Rememória – Entrevistas sobre o Brasil do Século 20. O título é infeliz, o subtítulo soa pretensioso, mas o livro é excelente. Trata-se de uma reunião de entrevistas realizadas nos últimos dez anos pela revista Teoria e Debate, do PT, com importantes personagens da esquerda brasileira.
Alguns, como Betinho, Florestan Fernandes e Paulo Freire, já morreram, o que só aumenta a importância de seus alentados depoimentos. Outros, como Antonio Candido, Lélia Abramo, Clara Charf, Jacob Gorender e dom Pedro Casaldáliga, continuam – literalmente – na luta. Nestes tempos de cinismo e acomodação globais, ler uma tal antologia de entrevistas parece um programa fora de moda. Mas não é.
Mais do que um livro de debate político-ideológico, Rememória é um inventário de existências atribuladas, apaixonadas, belas. O único ponto comum entre elas é a auto-entrega generosa à luta pela transformação do mundo.
Há claro, um aspecto de informação histórica que interessará sobretudo aos estudiosos dos movimentos políticos da República brasileira. Estão ali, afinal, vistos “por dentro”, todos os impasses, ilusões, erros, rixas e rachas da esquerda brasileira.
Trotskistas, maoístas, stalinistas, católicos – todos os caminhos que levariam, pretensamente, a uma sociedade mais humana se cruzam nesses fragmentos de memória.

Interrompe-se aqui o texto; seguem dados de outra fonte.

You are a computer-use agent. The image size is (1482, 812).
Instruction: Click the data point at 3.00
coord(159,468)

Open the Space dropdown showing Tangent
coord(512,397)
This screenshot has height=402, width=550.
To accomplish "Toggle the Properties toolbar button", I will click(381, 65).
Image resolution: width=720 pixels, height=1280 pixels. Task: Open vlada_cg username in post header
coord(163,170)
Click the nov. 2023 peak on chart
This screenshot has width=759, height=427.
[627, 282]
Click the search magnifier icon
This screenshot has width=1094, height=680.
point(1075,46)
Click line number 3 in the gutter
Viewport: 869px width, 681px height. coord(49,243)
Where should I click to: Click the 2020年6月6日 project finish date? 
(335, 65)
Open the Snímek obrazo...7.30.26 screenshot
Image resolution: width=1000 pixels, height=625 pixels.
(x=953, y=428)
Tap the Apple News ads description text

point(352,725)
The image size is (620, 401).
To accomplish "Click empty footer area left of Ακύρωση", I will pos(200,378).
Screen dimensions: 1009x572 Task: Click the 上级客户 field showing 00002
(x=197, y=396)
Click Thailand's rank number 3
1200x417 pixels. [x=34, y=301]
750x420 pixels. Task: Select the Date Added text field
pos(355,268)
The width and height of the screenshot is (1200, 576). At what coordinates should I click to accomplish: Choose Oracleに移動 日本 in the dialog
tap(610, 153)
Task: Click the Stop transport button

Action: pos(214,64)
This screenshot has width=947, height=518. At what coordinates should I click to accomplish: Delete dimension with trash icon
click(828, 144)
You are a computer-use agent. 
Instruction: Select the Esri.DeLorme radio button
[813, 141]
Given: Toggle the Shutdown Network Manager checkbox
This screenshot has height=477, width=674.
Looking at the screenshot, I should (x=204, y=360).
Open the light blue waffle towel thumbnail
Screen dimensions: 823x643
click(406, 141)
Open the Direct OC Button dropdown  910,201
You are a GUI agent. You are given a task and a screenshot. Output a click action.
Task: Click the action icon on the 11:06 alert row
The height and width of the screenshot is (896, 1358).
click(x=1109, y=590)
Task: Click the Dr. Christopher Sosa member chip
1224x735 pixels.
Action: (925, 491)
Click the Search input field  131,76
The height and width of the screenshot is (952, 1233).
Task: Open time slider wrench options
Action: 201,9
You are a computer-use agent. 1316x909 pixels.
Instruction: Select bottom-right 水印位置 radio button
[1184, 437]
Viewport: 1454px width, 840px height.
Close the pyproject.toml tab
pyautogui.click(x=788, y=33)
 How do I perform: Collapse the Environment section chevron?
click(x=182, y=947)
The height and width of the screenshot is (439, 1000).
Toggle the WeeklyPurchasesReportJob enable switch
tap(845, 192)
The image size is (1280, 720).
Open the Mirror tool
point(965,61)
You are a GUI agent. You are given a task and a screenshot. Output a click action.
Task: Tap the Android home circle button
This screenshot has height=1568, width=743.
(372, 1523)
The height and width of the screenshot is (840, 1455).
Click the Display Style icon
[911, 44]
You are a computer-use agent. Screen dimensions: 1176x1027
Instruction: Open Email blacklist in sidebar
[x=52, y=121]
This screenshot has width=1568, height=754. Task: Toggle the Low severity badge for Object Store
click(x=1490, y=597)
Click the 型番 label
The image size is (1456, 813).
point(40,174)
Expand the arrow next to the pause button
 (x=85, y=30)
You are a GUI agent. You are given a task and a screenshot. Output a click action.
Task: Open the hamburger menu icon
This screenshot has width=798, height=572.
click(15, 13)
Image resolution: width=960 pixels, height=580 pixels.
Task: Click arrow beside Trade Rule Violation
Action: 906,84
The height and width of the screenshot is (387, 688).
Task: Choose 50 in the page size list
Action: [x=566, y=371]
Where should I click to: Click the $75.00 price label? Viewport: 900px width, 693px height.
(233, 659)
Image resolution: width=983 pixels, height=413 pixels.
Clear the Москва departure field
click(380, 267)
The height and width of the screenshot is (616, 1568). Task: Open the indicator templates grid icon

O resultado é uma história matizada e multifacetada da esquerda brasileira.
Mas é também muito mais que isso – e aí é que pode interessar ao leitor alheio ao debate político.
Numa época em que a leitura de biografias quase substitui a da literatura de ficção, Rememória oferece os esboços de duas dezenas de biografias notáveis.
Não é preciso ser marxista ou petista para se comover, por exemplo, com a história de um Florestan Fernandes, filho de lavadeira que teve de começar a trabalhar aos seis anos em tarefas como “limpar as costas de fregueses em barbearias para ganhar gorjetas”.
Depois, Florestan fez “madureza” para completar o colégio e acabou se tornando um de nossos maiores sociólogos, formador de gente de memória curta como nosso atual presidente da República.
Não há como não rir de um episódio como o do período em que o sociólogo Betinho foi trabalhar numa fábrica de porcelana para cumprir o programa de proletarização imposto por seu grupo político, a Ação Popular.
As aventuras da atriz Lélia Abramo na Itália fascista, os percalços de Clara Charf na clandestinidade com seu companheiro Carlos Marighella, a saga pedagógica de Paulo Freire, as oscilações de Antonio Candido entre a literatura e a política – histórias assim fazem de Rememória um livro cheio de vida e calor.
Num tempo em que tanta gente tem pressa em render-se a um recauchutado “laissez-faire” (tradução: “dane-se o mundo”), talvez seja bom conhecer um pouco do lado “gauche” da vida.

Publicada no jornal Folha de S. Paulo, 16/12/97.